What is needed: Each entry below is to be transcribed exactly.

(Stored records)
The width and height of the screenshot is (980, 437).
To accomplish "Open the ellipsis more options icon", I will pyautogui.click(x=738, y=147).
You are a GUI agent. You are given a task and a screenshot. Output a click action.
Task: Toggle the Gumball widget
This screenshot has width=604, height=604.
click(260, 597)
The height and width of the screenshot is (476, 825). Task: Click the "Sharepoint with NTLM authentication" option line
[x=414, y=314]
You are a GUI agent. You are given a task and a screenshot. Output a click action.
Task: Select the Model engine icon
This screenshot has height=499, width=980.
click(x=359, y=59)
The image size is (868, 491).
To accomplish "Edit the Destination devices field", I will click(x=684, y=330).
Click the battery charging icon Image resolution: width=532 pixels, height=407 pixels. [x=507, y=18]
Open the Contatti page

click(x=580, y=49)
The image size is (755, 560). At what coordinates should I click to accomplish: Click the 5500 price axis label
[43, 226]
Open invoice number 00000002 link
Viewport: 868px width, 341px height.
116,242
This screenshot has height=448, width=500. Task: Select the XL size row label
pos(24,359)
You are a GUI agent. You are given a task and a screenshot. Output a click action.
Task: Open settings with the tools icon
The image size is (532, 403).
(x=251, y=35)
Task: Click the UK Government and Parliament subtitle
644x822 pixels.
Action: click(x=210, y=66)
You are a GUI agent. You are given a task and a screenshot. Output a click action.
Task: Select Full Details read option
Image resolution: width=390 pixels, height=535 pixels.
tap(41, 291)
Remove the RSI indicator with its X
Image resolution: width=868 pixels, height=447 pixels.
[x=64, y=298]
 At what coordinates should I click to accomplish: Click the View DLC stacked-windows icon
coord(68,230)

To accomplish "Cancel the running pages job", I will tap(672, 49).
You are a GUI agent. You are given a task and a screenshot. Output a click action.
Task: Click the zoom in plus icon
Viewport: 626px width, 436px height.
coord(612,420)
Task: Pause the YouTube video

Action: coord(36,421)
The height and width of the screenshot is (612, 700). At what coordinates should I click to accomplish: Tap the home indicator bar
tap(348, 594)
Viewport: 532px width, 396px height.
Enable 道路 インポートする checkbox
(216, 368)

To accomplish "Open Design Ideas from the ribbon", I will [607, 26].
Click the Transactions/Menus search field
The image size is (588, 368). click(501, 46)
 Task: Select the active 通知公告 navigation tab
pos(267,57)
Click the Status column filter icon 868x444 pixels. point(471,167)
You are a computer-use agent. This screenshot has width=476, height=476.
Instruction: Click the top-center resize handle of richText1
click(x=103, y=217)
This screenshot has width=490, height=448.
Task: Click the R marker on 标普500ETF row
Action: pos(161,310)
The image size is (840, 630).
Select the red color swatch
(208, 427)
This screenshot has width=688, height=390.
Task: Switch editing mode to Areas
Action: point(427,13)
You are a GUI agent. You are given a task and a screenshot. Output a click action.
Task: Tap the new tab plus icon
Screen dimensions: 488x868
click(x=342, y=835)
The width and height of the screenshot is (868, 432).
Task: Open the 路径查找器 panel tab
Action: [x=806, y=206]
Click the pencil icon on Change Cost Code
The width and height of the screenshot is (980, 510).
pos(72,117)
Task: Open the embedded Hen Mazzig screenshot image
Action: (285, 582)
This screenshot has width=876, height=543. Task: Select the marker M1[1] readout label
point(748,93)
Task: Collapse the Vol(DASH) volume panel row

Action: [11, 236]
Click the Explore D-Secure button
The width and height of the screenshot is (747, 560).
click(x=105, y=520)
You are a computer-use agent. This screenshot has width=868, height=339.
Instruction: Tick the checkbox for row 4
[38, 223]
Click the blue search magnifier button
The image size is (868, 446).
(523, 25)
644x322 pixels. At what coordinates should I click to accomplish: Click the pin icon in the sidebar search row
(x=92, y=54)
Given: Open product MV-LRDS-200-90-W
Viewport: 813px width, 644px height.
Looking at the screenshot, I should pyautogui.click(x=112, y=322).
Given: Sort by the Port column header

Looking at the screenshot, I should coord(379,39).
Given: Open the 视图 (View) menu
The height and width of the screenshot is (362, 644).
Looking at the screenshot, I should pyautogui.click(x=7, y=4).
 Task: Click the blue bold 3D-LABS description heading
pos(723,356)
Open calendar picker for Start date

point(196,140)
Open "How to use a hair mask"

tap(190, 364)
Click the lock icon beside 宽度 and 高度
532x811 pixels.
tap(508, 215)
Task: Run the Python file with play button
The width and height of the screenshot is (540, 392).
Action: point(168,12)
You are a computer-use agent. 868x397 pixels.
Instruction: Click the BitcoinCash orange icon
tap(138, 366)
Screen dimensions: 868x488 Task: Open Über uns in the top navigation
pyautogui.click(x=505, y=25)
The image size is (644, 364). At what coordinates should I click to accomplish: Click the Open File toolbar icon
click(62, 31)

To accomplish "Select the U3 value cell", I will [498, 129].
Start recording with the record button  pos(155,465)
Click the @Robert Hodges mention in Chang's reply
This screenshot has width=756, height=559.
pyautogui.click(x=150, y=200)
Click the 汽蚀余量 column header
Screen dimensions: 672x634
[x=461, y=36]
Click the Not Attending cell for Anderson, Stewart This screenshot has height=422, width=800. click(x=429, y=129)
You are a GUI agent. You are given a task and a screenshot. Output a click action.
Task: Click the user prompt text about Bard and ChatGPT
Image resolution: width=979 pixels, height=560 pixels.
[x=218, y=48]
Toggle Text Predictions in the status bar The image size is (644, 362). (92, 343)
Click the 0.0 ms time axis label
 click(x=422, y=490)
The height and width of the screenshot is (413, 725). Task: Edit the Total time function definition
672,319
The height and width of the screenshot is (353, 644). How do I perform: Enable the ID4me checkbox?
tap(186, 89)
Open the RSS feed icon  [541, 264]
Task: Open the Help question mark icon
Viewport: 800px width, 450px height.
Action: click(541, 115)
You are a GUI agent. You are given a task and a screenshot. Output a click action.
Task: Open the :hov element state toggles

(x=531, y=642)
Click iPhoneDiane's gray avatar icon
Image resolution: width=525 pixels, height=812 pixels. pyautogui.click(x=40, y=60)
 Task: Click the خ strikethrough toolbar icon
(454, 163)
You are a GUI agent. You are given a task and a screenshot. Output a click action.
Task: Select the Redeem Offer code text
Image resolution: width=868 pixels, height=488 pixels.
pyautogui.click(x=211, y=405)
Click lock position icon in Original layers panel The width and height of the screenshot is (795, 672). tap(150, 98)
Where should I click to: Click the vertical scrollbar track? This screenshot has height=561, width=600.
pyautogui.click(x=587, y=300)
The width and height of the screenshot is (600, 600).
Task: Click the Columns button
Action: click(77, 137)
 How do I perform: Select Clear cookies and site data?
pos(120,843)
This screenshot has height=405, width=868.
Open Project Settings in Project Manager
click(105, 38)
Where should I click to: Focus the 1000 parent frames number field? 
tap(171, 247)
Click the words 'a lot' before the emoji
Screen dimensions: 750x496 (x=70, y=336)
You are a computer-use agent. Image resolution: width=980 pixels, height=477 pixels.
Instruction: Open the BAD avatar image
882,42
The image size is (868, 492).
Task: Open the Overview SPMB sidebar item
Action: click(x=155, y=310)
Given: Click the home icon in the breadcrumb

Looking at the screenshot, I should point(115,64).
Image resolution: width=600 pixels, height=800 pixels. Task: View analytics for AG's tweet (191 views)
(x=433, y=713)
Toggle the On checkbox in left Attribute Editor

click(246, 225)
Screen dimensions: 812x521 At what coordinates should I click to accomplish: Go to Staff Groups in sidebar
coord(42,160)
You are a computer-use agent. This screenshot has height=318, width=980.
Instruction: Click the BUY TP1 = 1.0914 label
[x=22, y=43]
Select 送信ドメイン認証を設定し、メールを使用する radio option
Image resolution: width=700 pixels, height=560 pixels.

Exercise response:
The width and height of the screenshot is (980, 437).
To accomplish "Open the ellipsis more options icon", I will pyautogui.click(x=738, y=147).
You are a GUI agent. You are given a task and a screenshot. Output a click action.
Task: Toggle the Gumball widget
This screenshot has width=604, height=604.
click(260, 597)
The height and width of the screenshot is (476, 825). Task: Click the "Sharepoint with NTLM authentication" option line
[x=414, y=314]
You are a GUI agent. You are given a task and a screenshot. Output a click action.
Task: Select the Model engine icon
This screenshot has height=499, width=980.
click(x=359, y=59)
The image size is (868, 491).
To accomplish "Edit the Destination devices field", I will click(x=684, y=330).
Click the battery charging icon Image resolution: width=532 pixels, height=407 pixels. [x=507, y=18]
Open the Contatti page

click(x=580, y=49)
The image size is (755, 560). At what coordinates should I click to accomplish: Click the 5500 price axis label
[43, 226]
Open invoice number 00000002 link
Viewport: 868px width, 341px height.
116,242
This screenshot has height=448, width=500. Task: Select the XL size row label
pos(24,359)
You are a GUI agent. You are given a task and a screenshot. Output a click action.
Task: Open settings with the tools icon
The image size is (532, 403).
(x=251, y=35)
Task: Click the UK Government and Parliament subtitle
644x822 pixels.
Action: click(x=210, y=66)
You are a GUI agent. You are given a task and a screenshot. Output a click action.
Task: Select Full Details read option
Image resolution: width=390 pixels, height=535 pixels.
tap(41, 291)
Remove the RSI indicator with its X
Image resolution: width=868 pixels, height=447 pixels.
[x=64, y=298]
 At what coordinates should I click to accomplish: Click the View DLC stacked-windows icon
coord(68,230)

To accomplish "Cancel the running pages job", I will tap(672, 49).
You are a GUI agent. You are given a task and a screenshot. Output a click action.
Task: Click the zoom in plus icon
Viewport: 626px width, 436px height.
coord(612,420)
Task: Pause the YouTube video

Action: coord(36,421)
The height and width of the screenshot is (612, 700). At what coordinates should I click to accomplish: Tap the home indicator bar
tap(348, 594)
Viewport: 532px width, 396px height.
Enable 道路 インポートする checkbox
(216, 368)

To accomplish "Open Design Ideas from the ribbon", I will [607, 26].
Click the Transactions/Menus search field
The image size is (588, 368). click(501, 46)
 Task: Select the active 通知公告 navigation tab
pos(267,57)
Click the Status column filter icon 868x444 pixels. point(471,167)
You are a computer-use agent. This screenshot has width=476, height=476.
Instruction: Click the top-center resize handle of richText1
click(x=103, y=217)
This screenshot has width=490, height=448.
Task: Click the R marker on 标普500ETF row
Action: pos(161,310)
The image size is (840, 630).
Select the red color swatch
(208, 427)
This screenshot has width=688, height=390.
Task: Switch editing mode to Areas
Action: point(427,13)
You are a GUI agent. You are given a task and a screenshot. Output a click action.
Task: Tap the new tab plus icon
Screen dimensions: 488x868
click(x=342, y=835)
The width and height of the screenshot is (868, 432).
Task: Open the 路径查找器 panel tab
Action: [x=806, y=206]
Click the pencil icon on Change Cost Code
The width and height of the screenshot is (980, 510).
pos(72,117)
Task: Open the embedded Hen Mazzig screenshot image
Action: (285, 582)
This screenshot has width=876, height=543. Task: Select the marker M1[1] readout label
point(748,93)
Task: Collapse the Vol(DASH) volume panel row

Action: [11, 236]
Click the Explore D-Secure button
The width and height of the screenshot is (747, 560).
click(x=105, y=520)
You are a computer-use agent. This screenshot has width=868, height=339.
Instruction: Tick the checkbox for row 4
[38, 223]
Click the blue search magnifier button
The image size is (868, 446).
(523, 25)
644x322 pixels. At what coordinates should I click to accomplish: Click the pin icon in the sidebar search row
(x=92, y=54)
Given: Open product MV-LRDS-200-90-W
Viewport: 813px width, 644px height.
Looking at the screenshot, I should pyautogui.click(x=112, y=322).
Given: Sort by the Port column header

Looking at the screenshot, I should coord(379,39).
Given: Open the 视图 (View) menu
The height and width of the screenshot is (362, 644).
Looking at the screenshot, I should pyautogui.click(x=7, y=4).
 Task: Click the blue bold 3D-LABS description heading
pos(723,356)
Open calendar picker for Start date

point(196,140)
Open "How to use a hair mask"

tap(190, 364)
Click the lock icon beside 宽度 and 高度
532x811 pixels.
tap(508, 215)
Task: Run the Python file with play button
The width and height of the screenshot is (540, 392).
Action: point(168,12)
You are a computer-use agent. 868x397 pixels.
Instruction: Click the BitcoinCash orange icon
tap(138, 366)
Screen dimensions: 868x488 Task: Open Über uns in the top navigation
pyautogui.click(x=505, y=25)
The image size is (644, 364). At what coordinates should I click to accomplish: Click the Open File toolbar icon
click(62, 31)

To accomplish "Select the U3 value cell", I will [498, 129].
Start recording with the record button  pos(155,465)
Click the @Robert Hodges mention in Chang's reply
This screenshot has width=756, height=559.
pyautogui.click(x=150, y=200)
Click the 汽蚀余量 column header
Screen dimensions: 672x634
[x=461, y=36]
Click the Not Attending cell for Anderson, Stewart This screenshot has height=422, width=800. click(x=429, y=129)
You are a GUI agent. You are given a task and a screenshot. Output a click action.
Task: Click the user prompt text about Bard and ChatGPT
Image resolution: width=979 pixels, height=560 pixels.
[x=218, y=48]
Toggle Text Predictions in the status bar The image size is (644, 362). (92, 343)
Click the 0.0 ms time axis label
 click(x=422, y=490)
The height and width of the screenshot is (413, 725). Task: Edit the Total time function definition
672,319
The height and width of the screenshot is (353, 644). How do I perform: Enable the ID4me checkbox?
tap(186, 89)
Open the RSS feed icon  [541, 264]
Task: Open the Help question mark icon
Viewport: 800px width, 450px height.
Action: click(541, 115)
You are a GUI agent. You are given a task and a screenshot. Output a click action.
Task: Open the :hov element state toggles

(x=531, y=642)
Click iPhoneDiane's gray avatar icon
Image resolution: width=525 pixels, height=812 pixels. pyautogui.click(x=40, y=60)
 Task: Click the خ strikethrough toolbar icon
(454, 163)
You are a GUI agent. You are given a task and a screenshot. Output a click action.
Task: Select the Redeem Offer code text
Image resolution: width=868 pixels, height=488 pixels.
pyautogui.click(x=211, y=405)
Click lock position icon in Original layers panel The width and height of the screenshot is (795, 672). tap(150, 98)
Where should I click to: Click the vertical scrollbar track? This screenshot has height=561, width=600.
pyautogui.click(x=587, y=300)
The width and height of the screenshot is (600, 600).
Task: Click the Columns button
Action: click(77, 137)
 How do I perform: Select Clear cookies and site data?
pos(120,843)
This screenshot has height=405, width=868.
Open Project Settings in Project Manager
click(105, 38)
Where should I click to: Focus the 1000 parent frames number field? 
tap(171, 247)
Click the words 'a lot' before the emoji
Screen dimensions: 750x496 (x=70, y=336)
You are a computer-use agent. Image resolution: width=980 pixels, height=477 pixels.
Instruction: Open the BAD avatar image
882,42
The image size is (868, 492).
Task: Open the Overview SPMB sidebar item
Action: click(x=155, y=310)
Given: Click the home icon in the breadcrumb

Looking at the screenshot, I should point(115,64).
Image resolution: width=600 pixels, height=800 pixels. Task: View analytics for AG's tweet (191 views)
(x=433, y=713)
Toggle the On checkbox in left Attribute Editor

click(246, 225)
Screen dimensions: 812x521 At what coordinates should I click to accomplish: Go to Staff Groups in sidebar
coord(42,160)
You are a computer-use agent. This screenshot has height=318, width=980.
Instruction: Click the BUY TP1 = 1.0914 label
[x=22, y=43]
Select 送信ドメイン認証を設定し、メールを使用する radio option
Image resolution: width=700 pixels, height=560 pixels.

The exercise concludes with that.